### How to complete this task
Count how many lines of the data below contain the string "agent"; the reply should be that number alone.

### Supplied material

- Opening Delimiter -

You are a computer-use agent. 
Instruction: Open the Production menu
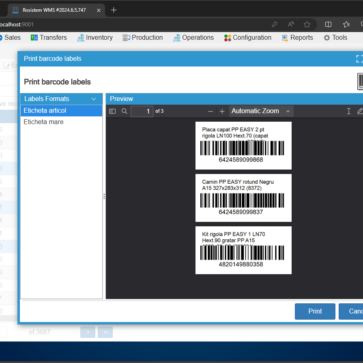point(143,37)
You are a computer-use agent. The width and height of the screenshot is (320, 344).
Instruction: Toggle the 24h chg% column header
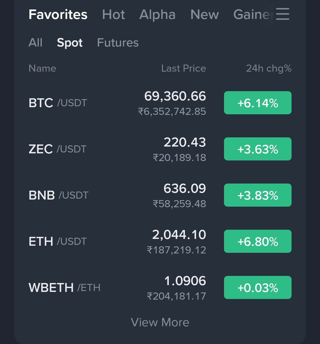[x=268, y=68]
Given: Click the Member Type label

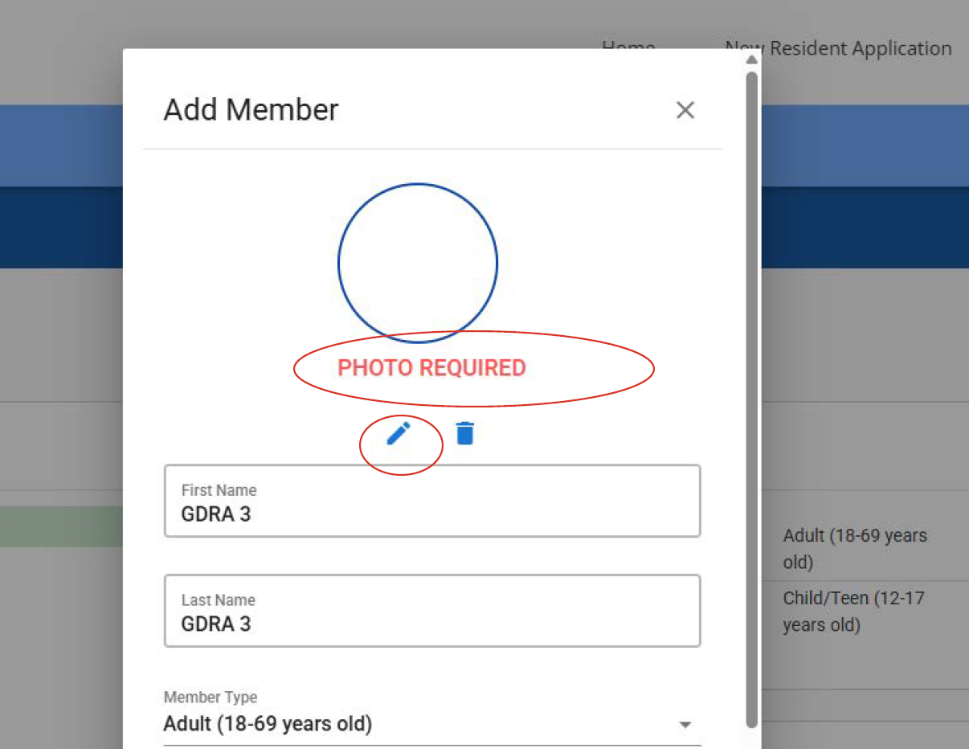Looking at the screenshot, I should coord(211,698).
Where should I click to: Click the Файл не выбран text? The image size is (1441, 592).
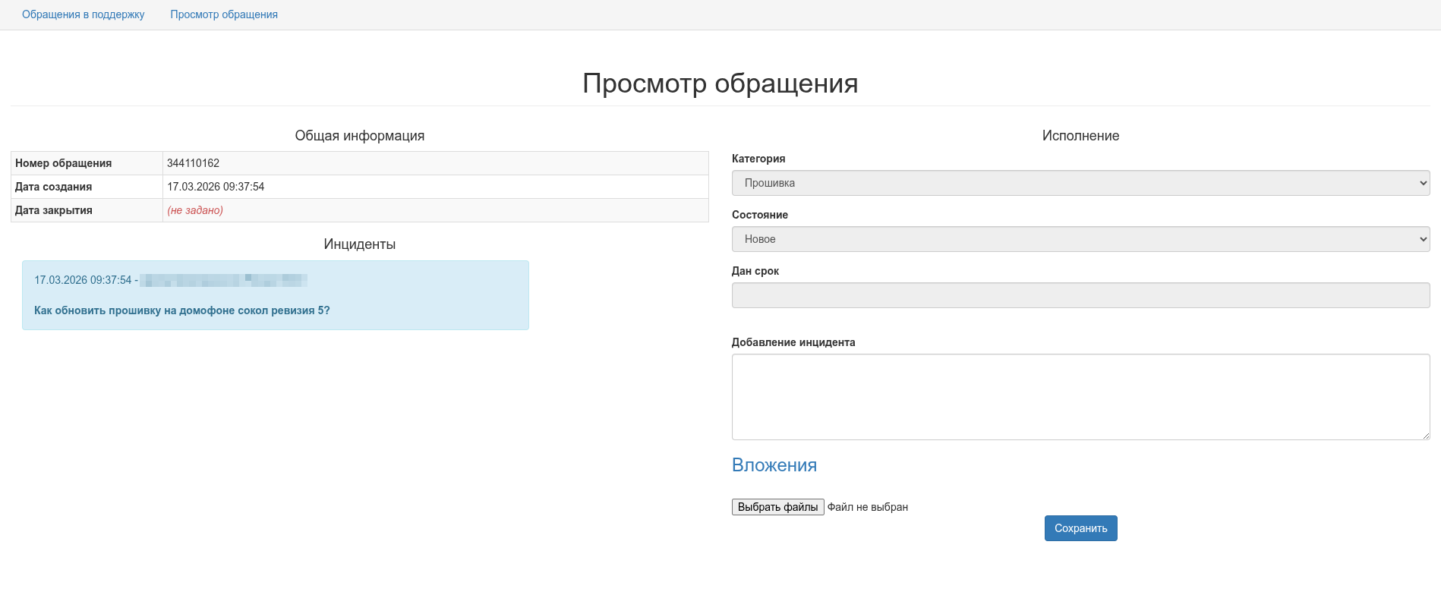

- Closing Delimiter -

### Answer below
2